Florimond Bonte (22 January 1890 – 19 November 1977) was a French communist politician and journalist.

== Biography ==
Florimond Bonte was born in to modest Catholic family. While working as a teacher, he was active in his youth within the Christian-democratic movement Le Sillon led by Marc Sangnier. In 1914, as an opponent of socialism, he debated the socialist leader Jules Guesde, who had a great influence on him.

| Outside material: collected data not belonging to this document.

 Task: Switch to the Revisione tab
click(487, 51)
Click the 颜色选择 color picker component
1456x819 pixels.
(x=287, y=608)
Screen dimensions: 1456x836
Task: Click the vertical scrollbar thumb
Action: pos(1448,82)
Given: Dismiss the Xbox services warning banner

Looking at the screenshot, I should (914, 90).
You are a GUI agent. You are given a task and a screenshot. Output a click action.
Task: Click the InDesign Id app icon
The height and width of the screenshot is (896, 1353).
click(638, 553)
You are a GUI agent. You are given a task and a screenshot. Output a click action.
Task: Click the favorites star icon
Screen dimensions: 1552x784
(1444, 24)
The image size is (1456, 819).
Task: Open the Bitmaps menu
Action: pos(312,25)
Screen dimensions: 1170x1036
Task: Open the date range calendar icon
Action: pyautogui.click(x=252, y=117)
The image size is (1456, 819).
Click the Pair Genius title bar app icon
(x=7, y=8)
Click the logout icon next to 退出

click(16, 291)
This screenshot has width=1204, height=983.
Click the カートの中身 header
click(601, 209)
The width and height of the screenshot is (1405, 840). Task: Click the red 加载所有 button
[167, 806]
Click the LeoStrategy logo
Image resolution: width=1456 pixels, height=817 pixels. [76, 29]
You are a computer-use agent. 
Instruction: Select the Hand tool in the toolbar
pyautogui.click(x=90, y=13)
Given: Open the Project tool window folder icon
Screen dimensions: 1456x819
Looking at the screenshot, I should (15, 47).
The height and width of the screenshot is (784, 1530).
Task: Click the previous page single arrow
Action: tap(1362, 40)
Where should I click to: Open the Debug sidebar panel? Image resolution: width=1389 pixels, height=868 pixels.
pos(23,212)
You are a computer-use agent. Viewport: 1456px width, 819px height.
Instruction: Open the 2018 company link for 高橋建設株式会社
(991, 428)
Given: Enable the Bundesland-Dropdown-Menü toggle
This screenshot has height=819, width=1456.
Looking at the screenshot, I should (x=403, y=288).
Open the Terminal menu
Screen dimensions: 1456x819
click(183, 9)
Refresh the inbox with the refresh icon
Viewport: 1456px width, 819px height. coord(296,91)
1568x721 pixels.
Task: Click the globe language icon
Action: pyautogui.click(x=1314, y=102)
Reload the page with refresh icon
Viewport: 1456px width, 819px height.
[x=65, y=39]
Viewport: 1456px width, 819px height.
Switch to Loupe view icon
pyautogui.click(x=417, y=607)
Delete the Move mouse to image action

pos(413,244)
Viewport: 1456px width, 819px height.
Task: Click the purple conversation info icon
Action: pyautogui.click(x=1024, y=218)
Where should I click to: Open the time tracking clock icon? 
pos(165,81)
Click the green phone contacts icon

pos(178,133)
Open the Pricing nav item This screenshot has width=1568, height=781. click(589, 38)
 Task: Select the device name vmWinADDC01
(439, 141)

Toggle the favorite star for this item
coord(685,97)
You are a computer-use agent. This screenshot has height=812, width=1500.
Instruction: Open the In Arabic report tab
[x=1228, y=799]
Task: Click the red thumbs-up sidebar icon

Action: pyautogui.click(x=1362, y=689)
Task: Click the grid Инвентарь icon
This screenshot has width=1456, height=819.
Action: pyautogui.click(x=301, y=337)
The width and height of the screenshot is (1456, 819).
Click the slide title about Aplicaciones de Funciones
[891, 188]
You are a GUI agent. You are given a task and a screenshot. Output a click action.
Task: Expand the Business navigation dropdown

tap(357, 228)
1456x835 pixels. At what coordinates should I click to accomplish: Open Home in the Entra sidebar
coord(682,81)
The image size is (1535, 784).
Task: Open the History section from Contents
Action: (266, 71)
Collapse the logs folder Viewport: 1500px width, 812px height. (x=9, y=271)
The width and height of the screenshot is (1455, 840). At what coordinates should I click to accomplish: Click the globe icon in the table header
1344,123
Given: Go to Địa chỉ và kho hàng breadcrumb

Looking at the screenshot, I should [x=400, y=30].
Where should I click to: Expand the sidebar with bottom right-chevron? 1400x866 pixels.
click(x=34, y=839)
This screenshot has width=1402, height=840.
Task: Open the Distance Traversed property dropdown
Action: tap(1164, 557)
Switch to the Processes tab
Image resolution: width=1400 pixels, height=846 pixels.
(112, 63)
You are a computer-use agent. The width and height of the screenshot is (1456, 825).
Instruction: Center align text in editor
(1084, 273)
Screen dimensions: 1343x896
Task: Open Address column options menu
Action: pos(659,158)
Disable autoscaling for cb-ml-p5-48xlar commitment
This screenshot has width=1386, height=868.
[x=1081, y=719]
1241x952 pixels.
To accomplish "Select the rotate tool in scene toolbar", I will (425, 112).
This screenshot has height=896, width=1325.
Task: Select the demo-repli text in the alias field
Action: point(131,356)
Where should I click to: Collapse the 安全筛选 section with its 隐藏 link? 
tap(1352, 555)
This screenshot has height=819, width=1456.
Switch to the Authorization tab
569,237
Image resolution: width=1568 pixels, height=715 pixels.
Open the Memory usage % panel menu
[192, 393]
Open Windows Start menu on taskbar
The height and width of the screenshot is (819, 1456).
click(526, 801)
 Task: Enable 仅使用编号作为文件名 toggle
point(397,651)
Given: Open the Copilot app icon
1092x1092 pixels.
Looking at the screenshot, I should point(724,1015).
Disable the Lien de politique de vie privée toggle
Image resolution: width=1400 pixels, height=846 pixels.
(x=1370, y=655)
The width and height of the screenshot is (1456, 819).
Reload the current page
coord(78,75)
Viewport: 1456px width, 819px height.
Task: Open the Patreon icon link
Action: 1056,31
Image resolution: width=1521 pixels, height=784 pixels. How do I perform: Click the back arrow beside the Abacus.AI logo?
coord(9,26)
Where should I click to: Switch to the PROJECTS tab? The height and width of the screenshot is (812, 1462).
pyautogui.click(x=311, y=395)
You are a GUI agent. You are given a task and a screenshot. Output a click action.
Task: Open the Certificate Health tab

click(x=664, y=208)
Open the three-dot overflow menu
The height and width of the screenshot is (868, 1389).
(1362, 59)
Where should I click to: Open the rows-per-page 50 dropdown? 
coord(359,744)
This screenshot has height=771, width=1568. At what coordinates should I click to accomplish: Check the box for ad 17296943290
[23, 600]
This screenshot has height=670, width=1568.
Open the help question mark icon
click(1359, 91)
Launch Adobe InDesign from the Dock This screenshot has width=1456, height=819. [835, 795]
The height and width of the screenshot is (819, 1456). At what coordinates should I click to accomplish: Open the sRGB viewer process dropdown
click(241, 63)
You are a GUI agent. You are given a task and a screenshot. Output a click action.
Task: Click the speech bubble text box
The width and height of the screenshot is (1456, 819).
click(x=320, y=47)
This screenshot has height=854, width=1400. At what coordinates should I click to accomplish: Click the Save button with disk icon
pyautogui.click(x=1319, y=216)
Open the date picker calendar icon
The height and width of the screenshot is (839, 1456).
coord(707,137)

During the First World War, he was wounded in September 1914 at the Battle of the Marne. Taken prisoner in 1916, he read Das Kapital and other Marxist works while he was in contact with Russian prisoners, which led to his conversion to socialism. He took part in 1918 in the German Revolution as a participant in certain deliberations of the Workers' and Soldiers' Council in the Giessen region. After returning to France, he participated in the creation of the Northern Federation of the Republican Association of Veterans (ARAC), chaired by Henri Barbusse. A member of the Northern Federation of the French Section of the Workers' International, he participated, after the Tours Congress in 1920 and became a founding member of the French Communist Party. He became secretary of the PCF Federation of the North, then in 1924, he was appointed with Maurice Thorez as secretary of the communist region of the North and Pas-de-Calais. From 1929 to 1934, Bonte served as editor-in-chief of L'Humanité. In the 1936 legislative elections, he was elected deputy in the 2nd constituency of the 11th arrondissement of Paris. He joined the Universal Suffrage Commission and the Foreign Affairs Commission. He spoke in favour of collective security and general disarmament, and denounced the consequences of the Munich Agreement.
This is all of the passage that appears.